‘‘I’ve only got a burner phone but I’m not a drug dealer,’’ I told the ever-patient restaurateur as she watched me stabbing blindly at the tablet screen on the counter.
Her response suggested she was not so sure about that.
I was explaining why, unlike the others at the table, I could not register my contact details by using a QR code on a smartphone. This old Luddite-by-choice has a phone which would not know its apps from its elbow. (While we are on the subject of elbows, my nearly 3-year-old grandson has proclaimed knees as leg elbows. Who needs an app with logic like that?).
The absence of my reading glasses made it worse. It took me about five goes to enter my email correctly including much faffing about over how to work the shift key to find the @ symbol. Not my happiest Level 2 experience.
It is not clear to me how the restaurant would know if all of its customers had used the QR code. Did someone check that?
In the first few days of the shift to Level 2 in the Covid-19 alert system, which included travel to Invercargill to meet my gorgeous new grandson, I have had a variety of contact register experiences.
While the legislation around contact tracing under Level 2 says the following is required: my full name and residential address, effective means of contacting me (a working phone number or email address), date of entering the business and times in and out, I do not think any of the registers I used complied with all of that.
Variations on the theme have been name and telephone number; name, telephone number and email; name, telephone number and address. Not all have included times in and nowhere have I written the time out.
Where I have used pen and paper to record details I have always been able to see other people’s contact details, contrary to the advice of Privacy Commissioner John Edwards, made back in March in those lazy, hazy, crazy days before Level 4.
He suggested then it would be possible to obscure previous entries with a cover which the next customer could move down when they had filled in their entry. There would be other ways of protecting the information.
‘‘For example, don’t let patrons photograph the register.’’
All of the paper registers I have used could have easily been photographed by other patrons when busy staff were otherwise occupied.
If there were privacy statements explaining how the information would be stored and used, I did not see them. They may well have been there, but they certainly were not obvious.
There is a level of sloppiness about this which is disconcerting and unnecessary, given there has been weeks to sort it out.
There has been at least one report of a worker stalking a customer after getting her contact details from a register. There may be other instances of misuse we are yet to learn about.

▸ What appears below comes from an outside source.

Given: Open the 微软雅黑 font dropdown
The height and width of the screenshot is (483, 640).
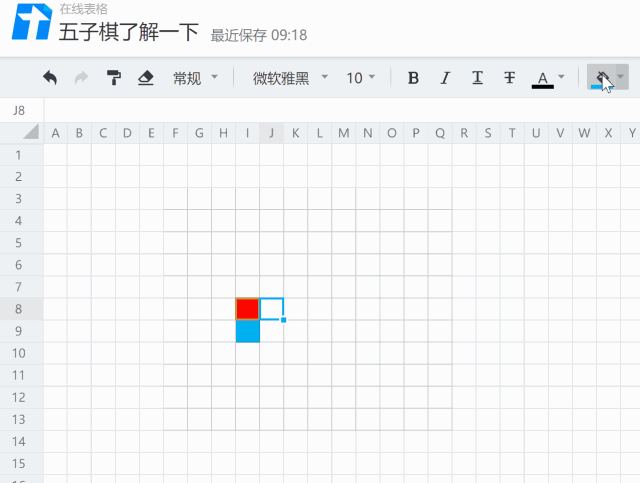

Some retailers, outside the hospitality industry, remain confused. I was asked for contact information at a wool shop when clearly that is not required under the legislation. Even though I knew it was not necessary, I entered my details because I felt sorry for the shopkeeper. At a time when we know retailers are doing it hard, who wants to be the difficult customer?
Today, the Prime Minister Jacinda Ardern is going to announce a digital diary app which will allow people to log their movements, keeping the data to themselves.
Then, if you find at some point you have Covid-19, you have a record of where you have been as an aid to contact tracing.
It is not clear how this will fit with the legislation requiring contact tracing information to be kept by businesses.
A new more advanced contact tracing app involving data sharing is still being worked on, apparently.
I hope the Government has listened closely to Mr Edwards, who pointed out in an interview last week that there is no evidence that any of these apps work.
In Singapore, where a fifth of the population had downloaded an app, only six contacts were traced who might not otherwise have been able to be reached.
There was also a risk tracers could be swamped with irrelevant information, making their job harder.
In the midst of app enthusiasm, scant attention seems to have been paid to the estimated 10% to 20% of the population without a smartphone. Isn’t that important? Not all will be cranky tech avoiders like me, but they may be elderly or from low socio-economic groups.
I’m not convinced what comes next will avoid being slap appy or appy clappy.
■ Elspeth McLean is a Dunedin writer.